There is no one best type—each is simply a personal preference. And further, each of us is “incomplete and imperfect”.

  • The one who seeks to “do it right” may miss the point with their “analysis paralysis” when something needs to be done in a time-critical fashion.
  • Similarly, the leader that’s focused on “just getting it done now” may be insensitive to providing adequate support for their people, or collaboration with others in the organization.

We saw this clearly in the class.

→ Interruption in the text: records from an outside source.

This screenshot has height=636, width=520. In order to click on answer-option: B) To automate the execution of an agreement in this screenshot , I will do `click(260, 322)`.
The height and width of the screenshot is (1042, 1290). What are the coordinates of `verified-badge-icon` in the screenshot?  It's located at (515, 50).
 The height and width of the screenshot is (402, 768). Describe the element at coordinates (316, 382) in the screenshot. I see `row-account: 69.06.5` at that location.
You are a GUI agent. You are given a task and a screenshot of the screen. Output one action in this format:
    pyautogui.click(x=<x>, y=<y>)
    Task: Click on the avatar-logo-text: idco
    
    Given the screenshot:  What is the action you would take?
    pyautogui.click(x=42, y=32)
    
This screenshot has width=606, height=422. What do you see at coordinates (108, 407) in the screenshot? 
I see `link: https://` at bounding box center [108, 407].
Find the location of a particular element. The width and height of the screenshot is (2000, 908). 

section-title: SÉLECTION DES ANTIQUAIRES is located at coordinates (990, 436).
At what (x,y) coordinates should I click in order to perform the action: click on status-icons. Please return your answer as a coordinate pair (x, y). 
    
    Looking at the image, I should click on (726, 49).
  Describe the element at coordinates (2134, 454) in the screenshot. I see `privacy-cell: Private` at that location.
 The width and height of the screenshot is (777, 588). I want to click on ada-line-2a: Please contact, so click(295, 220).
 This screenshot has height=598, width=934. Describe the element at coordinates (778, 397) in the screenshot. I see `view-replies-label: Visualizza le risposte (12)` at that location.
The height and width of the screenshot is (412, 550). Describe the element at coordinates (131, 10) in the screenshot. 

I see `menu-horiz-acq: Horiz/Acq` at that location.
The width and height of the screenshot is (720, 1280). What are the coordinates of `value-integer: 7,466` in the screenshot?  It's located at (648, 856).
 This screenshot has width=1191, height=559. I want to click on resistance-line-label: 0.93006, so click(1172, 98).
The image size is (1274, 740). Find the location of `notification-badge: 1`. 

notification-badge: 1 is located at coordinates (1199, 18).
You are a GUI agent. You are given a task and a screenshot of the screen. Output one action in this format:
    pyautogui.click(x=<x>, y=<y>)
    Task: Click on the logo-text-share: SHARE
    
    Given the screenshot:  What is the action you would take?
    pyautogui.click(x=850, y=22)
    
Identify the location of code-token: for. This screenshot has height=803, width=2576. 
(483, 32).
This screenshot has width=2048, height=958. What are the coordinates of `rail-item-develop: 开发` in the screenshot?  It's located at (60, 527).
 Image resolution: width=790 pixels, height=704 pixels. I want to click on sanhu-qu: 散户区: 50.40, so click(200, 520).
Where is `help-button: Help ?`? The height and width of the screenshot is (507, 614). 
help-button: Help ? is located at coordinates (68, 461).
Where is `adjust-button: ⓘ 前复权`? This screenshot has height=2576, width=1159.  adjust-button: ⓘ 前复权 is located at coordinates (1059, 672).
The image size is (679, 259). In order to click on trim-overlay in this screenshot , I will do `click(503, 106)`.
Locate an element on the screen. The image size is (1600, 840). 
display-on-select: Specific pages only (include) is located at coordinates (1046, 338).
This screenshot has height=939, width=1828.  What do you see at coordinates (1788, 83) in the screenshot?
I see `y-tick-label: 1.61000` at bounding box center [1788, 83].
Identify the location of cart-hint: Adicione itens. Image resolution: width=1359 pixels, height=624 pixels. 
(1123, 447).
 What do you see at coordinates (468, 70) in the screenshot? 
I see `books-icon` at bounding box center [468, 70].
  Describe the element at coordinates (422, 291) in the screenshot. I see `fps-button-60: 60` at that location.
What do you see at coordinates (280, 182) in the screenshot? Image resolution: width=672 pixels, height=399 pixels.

After each person was asked to self-identify which color they were most closely aligned to, it was clear that people were oriented toward one or maybe two types, and that they did have an individual preference.

While no framework is 100% accurate, I like this one as it seems to capture key distinctions between personalities and also helped to make me more self-aware. (I am Cool Blue and Fiery Red, in case you ever decide to “tangle” with me :-).

Combining Color Energies with other personality assessment frameworks, like the Myers-Briggs Type Indicator (MBTI) and the Strength Deployment Inventory (SDI), can help us to understand both ourselves and others.

With that knowledge we can work together more productively and more pleasantly, as we empathize with others rather than puzzling about why they act the way they do.

Once we start to identify the “color personalities” of others whom we know and work with, we can better leverage our combined strengths.

To me, therefore, leaders have to surround themselves with other excellent people, who can complement their personality and leadership styles so as to fill in the natural gaps that we each possess.